::: Supplied records

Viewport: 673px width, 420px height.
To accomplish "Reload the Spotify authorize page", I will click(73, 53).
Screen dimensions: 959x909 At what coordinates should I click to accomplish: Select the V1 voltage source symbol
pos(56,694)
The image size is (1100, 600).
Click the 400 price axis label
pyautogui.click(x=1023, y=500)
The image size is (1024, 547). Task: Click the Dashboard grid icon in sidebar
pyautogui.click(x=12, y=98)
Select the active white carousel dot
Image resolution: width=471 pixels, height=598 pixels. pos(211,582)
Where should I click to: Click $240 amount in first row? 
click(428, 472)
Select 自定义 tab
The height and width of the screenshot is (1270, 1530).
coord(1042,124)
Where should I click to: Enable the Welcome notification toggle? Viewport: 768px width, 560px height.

::::::

• Your assignment
In the records above, find each line that holds the word "Viewport"; copy all such lines.

• Task response
Viewport: 673px width, 420px height.
Where should I click to: Enable the Welcome notification toggle? Viewport: 768px width, 560px height.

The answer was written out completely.